🤖 AI Summary
Current web-based LLM chatbots predominantly rely on proprietary solutions, resulting in high deployment barriers, low transparency, and unclear energy efficiency. This paper introduces Talk2X, an open-source toolkit enabling rapid integration of lightweight, auditable chatbots into arbitrary websites. Our approach addresses these limitations through three core contributions: (1) a novel, automated vector store construction mechanism tailored to webpage content; (2) a lightweight RAG architecture that maintains high retrieval accuracy while significantly reducing computational overhead; and (3) a hybrid usability evaluation framework. Experiments in an open-science repository setting demonstrate that Talk2X reduces average user task completion time by 37% and improves answer accuracy by 22%. Moreover, it exhibits strong cross-site generalizability and superior energy efficiency.
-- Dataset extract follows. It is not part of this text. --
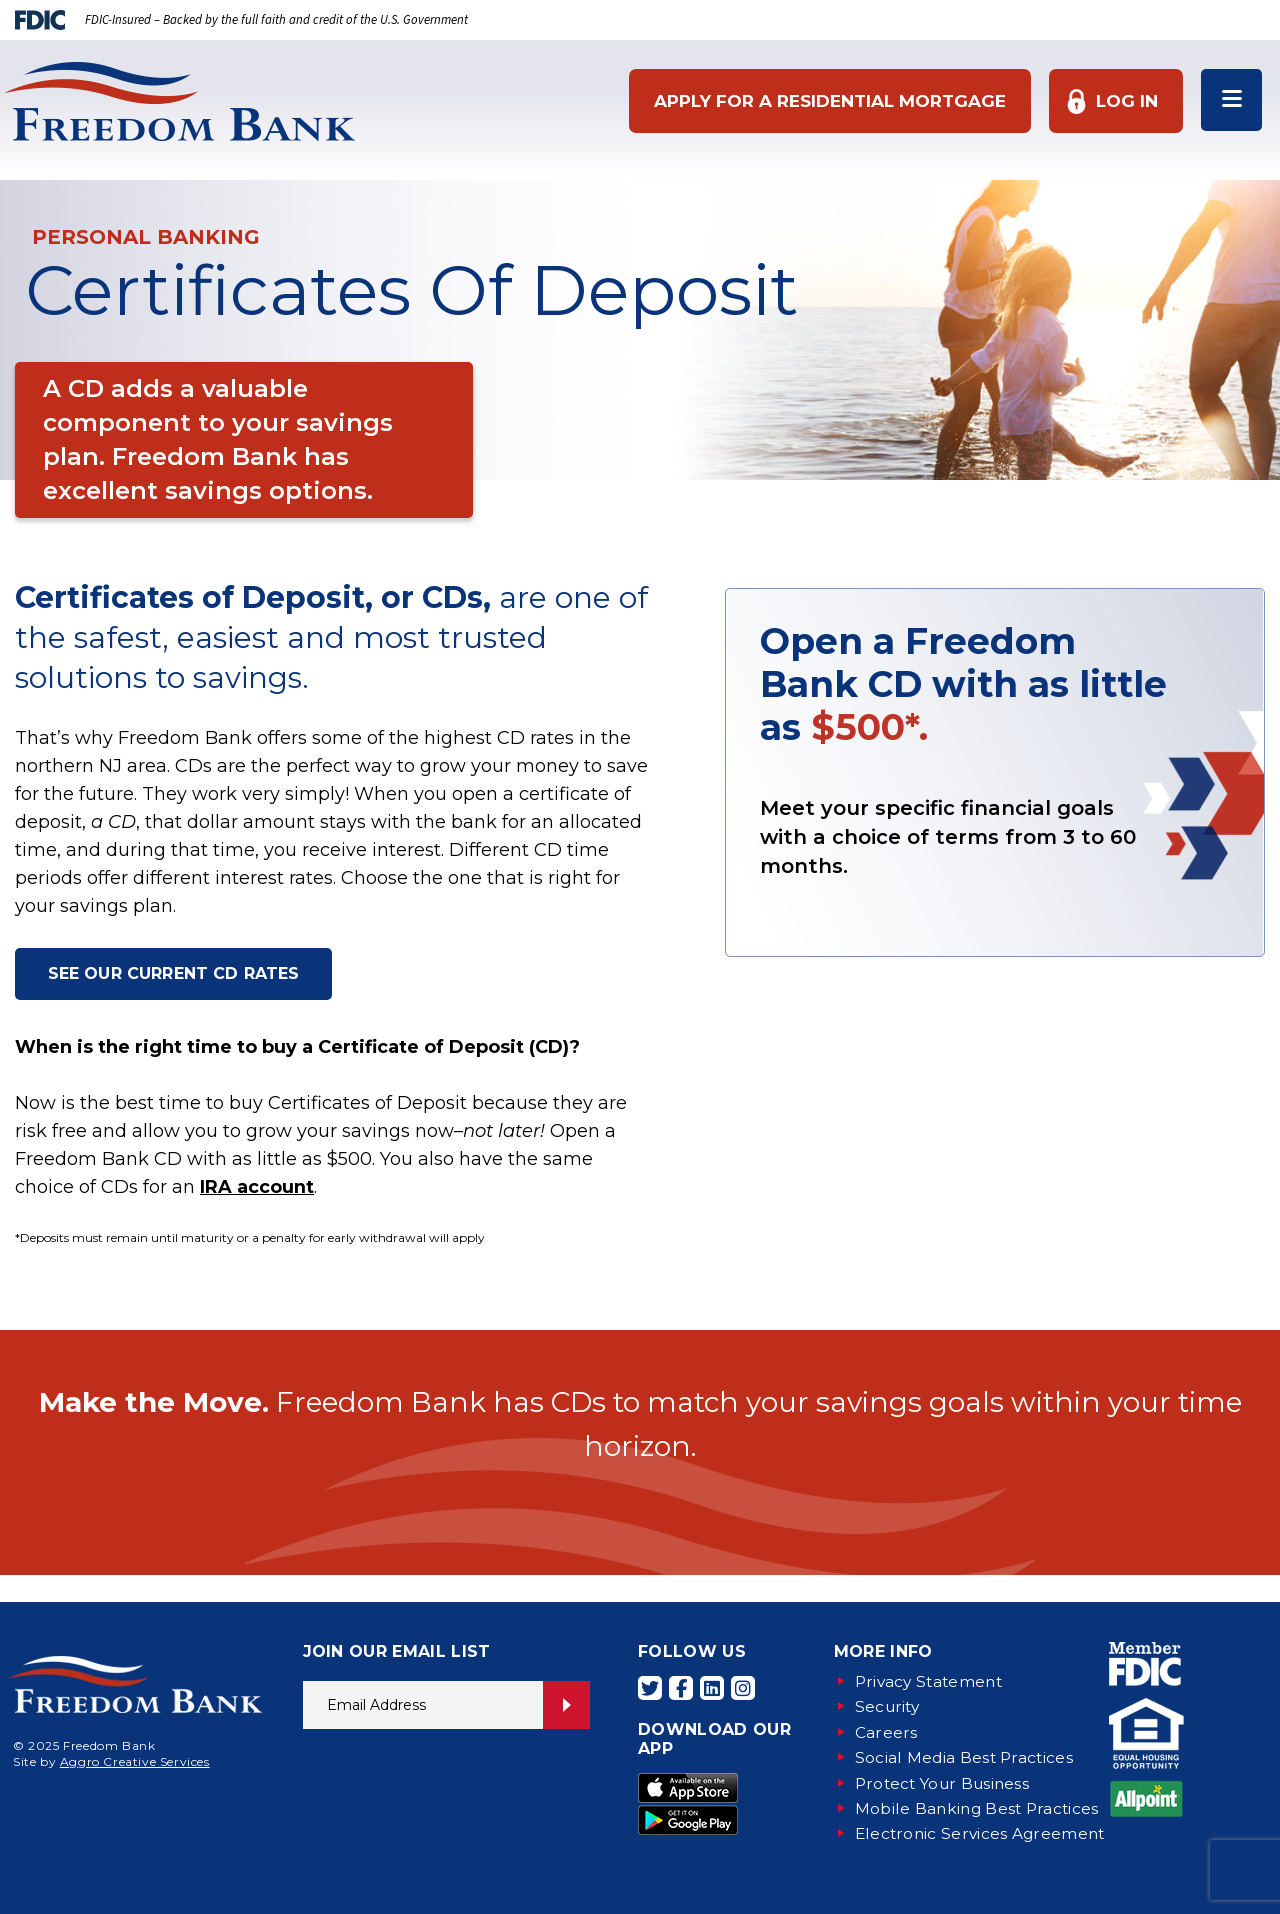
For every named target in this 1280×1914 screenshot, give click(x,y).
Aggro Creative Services (135, 1761)
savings (247, 677)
Talk2X thus fills a critical gap in the ecosystem—providing an efficient, transparent, and reproducible open-source Web RAG solution.
📝 Abstract
Integrated into websites, LLM-powered chatbots offer alternative means of navigation and information retrieval, leading to a shift in how users access information on the web. Yet, predominantly closed-sourced solutions limit proliferation among web hosts and suffer from a lack of transparency with regard to implementation details and energy efficiency. In this work, we propose our openly available agent Talk2X leveraging an adapted retrieval-augmented generation approach (RAG) combined with an automatically generated vector database, benefiting energy efficiency. Talk2X's architecture is generalizable to arbitrary websites offering developers a ready to use tool for integration. Using a mixed-methods approach, we evaluated Talk2X's usability by tasking users to acquire specific assets from an open science repository. Talk2X significantly improved task completion time, correctness, and user experience supporting users in quickly pinpointing specific information as compared to standard user-website interaction. Our findings contribute technical advancements to an ongoing paradigm shift of how we access information on the web.